The allegation here is that these well-informed men are "despising" the name of God. As in verses 2 and 3, the extreme here is meant to show a contrast. The priests "despise" the name of God in the sense that they don't give Him the honor He is due. In addition, the response shows a lack of trust in God. The expression of doubt—"how?"—proves that Israel is not only far from God, they are indifferent to Him. They even doubt the truth of His words.
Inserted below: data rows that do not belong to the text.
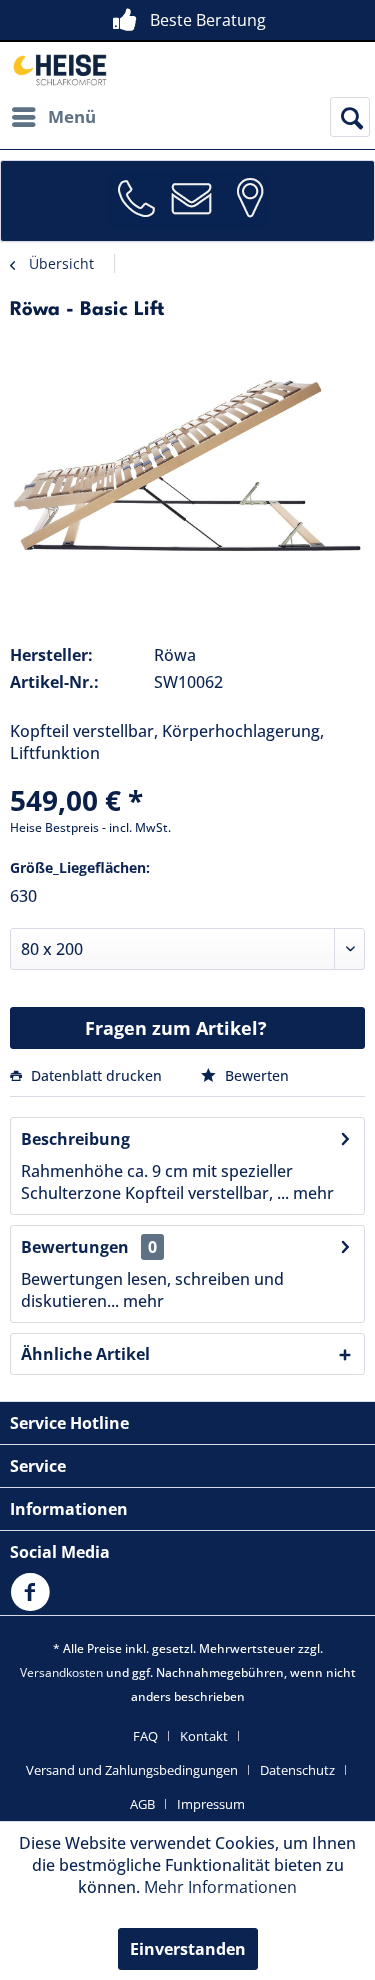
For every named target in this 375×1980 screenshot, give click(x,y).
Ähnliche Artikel (85, 1354)
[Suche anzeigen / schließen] (350, 117)
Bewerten (255, 1075)
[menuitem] (53, 117)
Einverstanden (188, 1949)
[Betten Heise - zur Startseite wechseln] (58, 69)
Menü (72, 116)
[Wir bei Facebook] (35, 1604)
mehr (311, 1193)
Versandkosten (61, 1672)
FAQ (145, 1736)
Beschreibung (75, 1139)
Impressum (211, 1804)
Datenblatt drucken (96, 1075)
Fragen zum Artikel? (176, 1028)
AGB (142, 1804)
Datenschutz (297, 1770)
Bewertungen (75, 1247)
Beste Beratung (208, 20)
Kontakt (204, 1736)
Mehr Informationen (220, 1887)
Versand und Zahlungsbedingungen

Verse 7 will explain the specific sin of the priesthood. The disrespect of the priests is summarized in their incorrect, apathetic sacrifices. Old Testament law was clear about the kind of offerings God expected (Leviticus 22:17–33). One modern application of this passage is to consider the obligations required of spiritual leaders (2 Peter 2:1). Church leaders are placed under higher scrutiny, since they have a great influence on the discipleship of others (James 3:1; Malachi 2:7).
Verse Context:
Malachi 1:6—2:9 is directed specifically at the priests of Israel. Despite having knowledge of the Old Testament Law, they are offering improper sacrifices to God. Instead of following the requirements for pure offerings, they are sacrificing animals so defective that a mere politician would not accept them. This shows their apathy and disrespect towards God. In response, God warns that He will be praised properly, even if it's by the Gentiles, even if it's in spite of His own chosen people. This includes a threat to humiliate the priesthood, if they don't lead the people as they have been instructed.
Chapter Summary:
Chapter 1 begins the first of three main messages in the book of Malachi. This is addressed to the priests, who have failed to do their duty. They are allowing improper sacrifices, they are not teaching the people, and they are acting in legalism and apathy. If the priests do not change, they will be under the curse of God. God's love for Israel is demonstrated by the counter-example of Edom. Edom's complete destruction was foretold in the book of Obadiah. This shows that God can punish disobedience with annihilation, but has not done so for Israel.
Chapter Context:
Malachi's structure is complex, and chapter divisions are not helpful in seeing the pattern. There are three primary messages in this book, the first running from Malachi 1:2 through Malachi 2:9. Most of chapter one is the first message, directed to the priests of Israel. This is an important first step, since the priests were responsible for teaching the people. Failures by the priests would inevitably lead to failures by the people. The second and third messages are delivered more generally to the nation of Israel.
Book Summary:
Malachi is the last message of prophecy given to Israel prior to 400 years of silence. Israel has rebuilt the temple, following the invasions of Babylon, but they are still under foreign oppression. Israel's spiritual condition, however, is dire. Hosea depicted Israel as prone to failure, but repentant. Later, Ezekiel exposed Israel's blatant disobedience. By the time of Malachi, Israel has passed into numbness and apathy. Unlike other Old Testament prophets, Malachi takes the form of a dialogue, where Israel responds to accusations as if unaware that they've occurred. The next prophetic voice from God would not come until the ministry of John the Baptist.